Die EU-Reifen-Kennzeichnungsverordnung legt die Bedingungen fest, unter denen die drei Labelwerte für Energieeffizienz, Geräuschentwicklung und Nassbremsverhalten ermittelt werden. Da die entsprechenden Tests ganzjährig und in allen Teilen Europas durchführbar sein müssen, wird gesetzlich für die Test-Rahmenbedingungen eine Bandbreite definiert. Dies betrifft die Fahrbahn oder auch die Umgebungstemperatur. „Aus meiner Sicht übersehen die Kritiker des Reifenlabels die große Bedeutung der neuen Reifen-Kennzeichnung für eine an der Qualität orientierte Kaufentscheidung der Verbraucher. Umweltschutz, Nachhaltigkeit und Sicherheit sind Kriterien, die durch das Reifenlabel transparent gemacht werden. Qualitätsreifen sind technisch hoch entwickelte Produkte. Das einzige Bindeglied zwischen Fahrzeug und Straße. Das Label hilft jedem Verbraucher, Qualitäten für seine individuelle Reifengröße zu unterscheiden. Beherrschbare Alternativen zur aktuellen Kennzeichnung haben deren Kritiker bisher nicht vorgelegt“, bezieht Engelhardt Stellung.

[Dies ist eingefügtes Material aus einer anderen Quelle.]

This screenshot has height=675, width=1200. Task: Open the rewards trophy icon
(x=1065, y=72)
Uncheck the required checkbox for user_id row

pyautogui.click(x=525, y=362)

Ob Kritiker oder nicht - das Reifenlabel lässt sich nicht mehr wegdiskutieren. Sehr wohl allerdings lässt sich an der weiteren Ausgestaltung und Überprüfbarkeit arbeiten. Die Akzeptanz des Labels bei der Käuferschaft und im Handel wird im Prozess der weiteren Ausdifferenzierung und medialen Beobachtung wachsen. Das Label soll beim Verbraucher für Transparenz sorgen und eine Beurteilungshilfe sein. Für den Reifenhandel bietet das Label gerade in der jetzigen „Label-Eingewöhnungsphase“ die Möglichkeit, seine Kernkompetenz zu dokumentieren. Das Label kann ein Baustein sein, das Profil des Reifenfachhandels zu schärfen und seine Stärken dem Kunden gegenüber deutlicher vor Augen zu führen.